# Constant Acceleration Problem

1. Jan 13, 2007

### robbondo

1. The problem statement, all variables and given/known data

A ball is thrown upward from the edge of a 20m building with velocity V. One second later a ball is dropped from the same building. With what velocity must the first ball be thrown so that both balls land at the same time.

2. Relevant equations
x(t)=x+vx+1/2(ax)^2

I'm am using x1=the first ball
I'm using x2=the second ball

vx^2=2(ax)d^2

3. The attempt at a solution

So I solved for how long it will take x2 to fall the height of the building with the equation

0=20-1/2(10m/s)*t^2
so t=2s

So, I guess since it takes 2 seconds for x2 to fall the distance of the building, plus the extra second, x1 must take 3 seconds to fall.

So know I guess I need to find with what velocity the first ball must be thrown so that it takes three seconds to hit the ground.

The way the professor explained in lecture was by using the equation that velocity squared is equal to twice the acceleration times the distance.

so Vx^2=2(ax)d

he also divided the times into the time it takes from the ball to go from the roof to the peak of the throw, then from the peak to the roof, and then from the roof to the ground.

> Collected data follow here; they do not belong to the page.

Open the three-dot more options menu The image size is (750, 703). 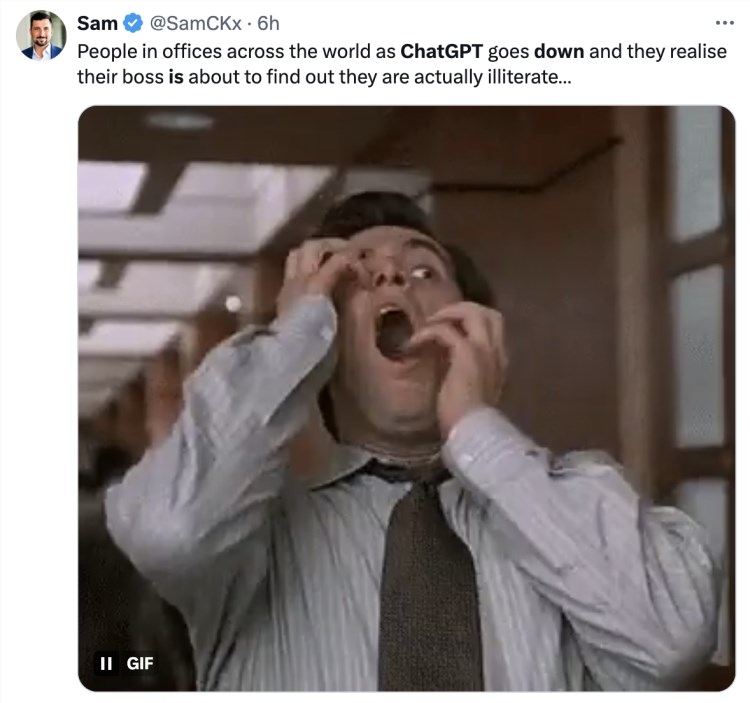(724, 23)
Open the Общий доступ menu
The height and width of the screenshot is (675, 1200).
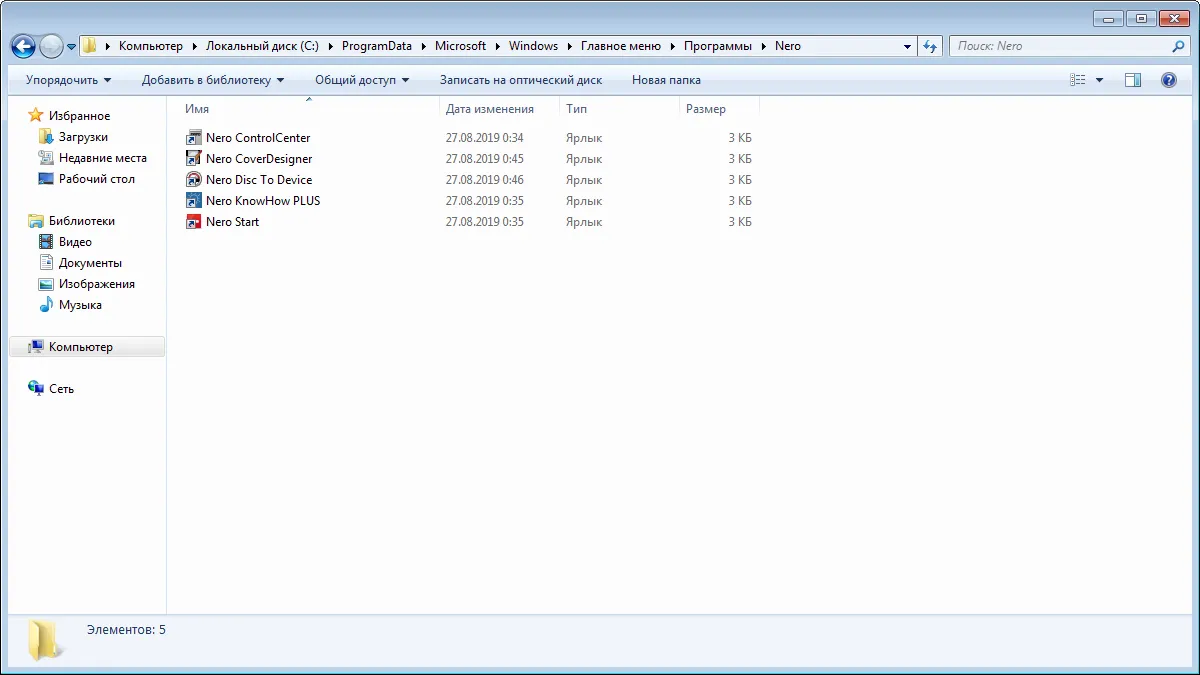(x=362, y=80)
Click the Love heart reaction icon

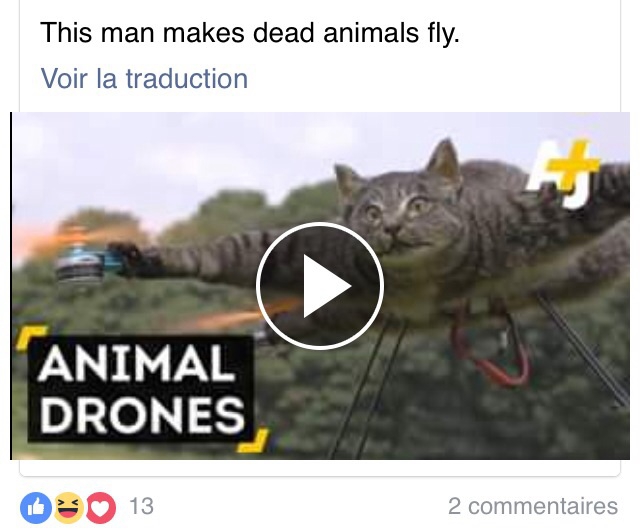(100, 508)
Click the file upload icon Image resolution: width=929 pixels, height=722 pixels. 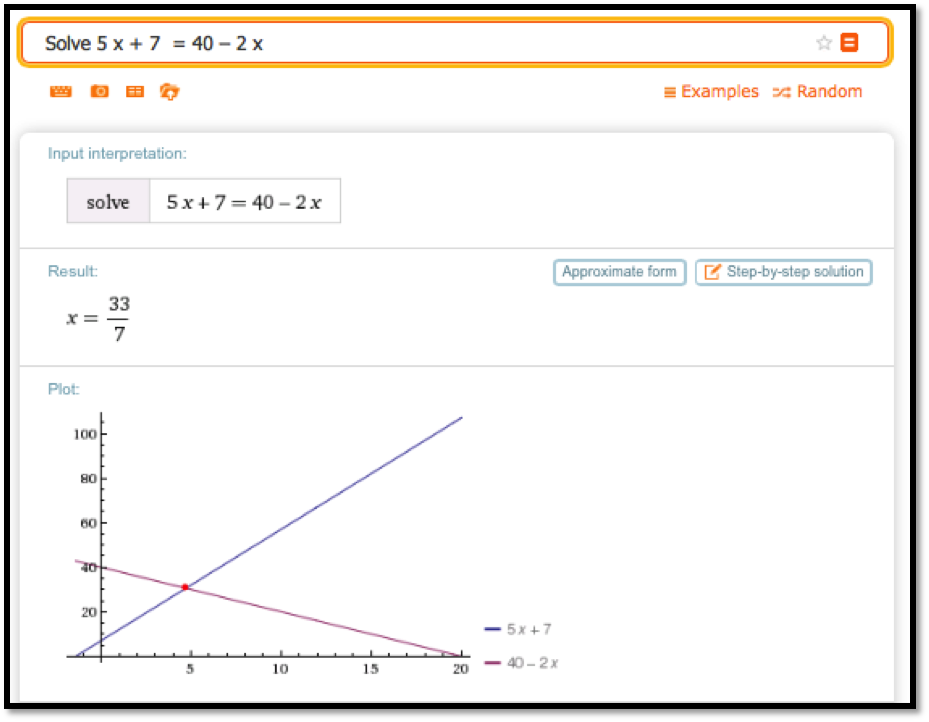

So I guess the time from the roof to it's maximum height is by the distance equation also. So for x1

y(t)=vx(t)+1/2(-10m/s)t^2
y(t)=vx(t)-5t^2

and since vx^2=2(ax)d
vx^2=2(-10)d
vx^2=-20d

I dunno, I guess I didn't really follow how my professor did this. Also, i'm having a hard time realizing what the difference between distance and position is. I know that if I can find the velocity upward and the velocity as the ball is passing the roof on the way down. I can find the time for the final distance down the building using that initial velocity. I dunno, I'm lost. Any help is appreciated!
1. The problem statement, all variables and given/known data

2. Relevant equations

3. The attempt at a solution

2. Jan 13, 2007

### arunbg

The first thing to understand is that in the equation of motion, x(t)=x+vx+1/2(ax)^2, x(t) stands for displacement along x, and not distance, ie, its value depends only on the position of the body and not the path taken by it to reach that position.

Now, select an origin to measure all x from ( it seems you have chosen the ground as origin ) and don't forget to use appropropriate sign conventions.

Very correct. Now how do you go about finding v ?

3. Jan 13, 2007

### robbondo

So, to find v I know that I am gonna have to split the total fall time of x1 into the time up and the time down. So, I know that I can get distance in terms of velocity for the way up.

x1(t)=20+V0x*t+(1/2)*(-10)*t^2
x1(t)=20+V0x*t-5t^2

I know at the peak that velocity equals zero

since Vx^2=V0x^2+2*(ax)*(x)
0=V0x^2-5x
5x=V0x^2

So since I have three variables, and I also need to somehow solve for time equal to three seconds, I'm pretty stuck.

So, I guess I need to find the value of distance in terms of velocity since I have two variables. This is where I'm running into the problem of distance vs. position.

4. Jan 13, 2007

### arunbg

Of course, you can analyse the problem that way if you like, but a better way would be to consider the displacement. Displacement doesn't depend upon whether the body went up and then down or any other path. It is only concerned with the position of the body at any instant of time.
So in your problem final displacement would be 20 ie x2(t) and t would be .... ?

5. Jan 13, 2007

### AngeloG

There's several ways you can solve this; but a good way to solve this would be to find the time it takes for it's velocity to get to 0 m/s (once it reaches it's maximum height). *Note* The amount of time it takes to go up, is __ (lower, high, or the same? You think about it the amount of time it takes to go down at a given point. Then from there, to find out the total time from that given point to go 20 meters and hit the ground.

Then from there, solve using time & distance and you can certainly get it's velocity the object needs to be thrown at =).

6. Jan 13, 2007

### cristo

Staff Emeritus
As said above, there are various ways to approach this question. However, one jumps out to me as being the simplest!

Consider the total motion of the ball. How many of the variables do we know? Well, xi= 20, xf=0 u=initial velocity(to be found), a= -10, t=3. Do you know an equation relating these quantities?

7. Jan 13, 2007

### robbondo

So, I solved for the position equation with the variables that cristo gave me and I get an initial velocity of 25/3 m/s. What amazes me is how this is SO much easier than the method that my professor used. Somehow he decided it was necessary to break the fall of the first ball into three parts and he also used the equation velocity squared is equal to twice the acceleration times the distance. Anyways, thanks again.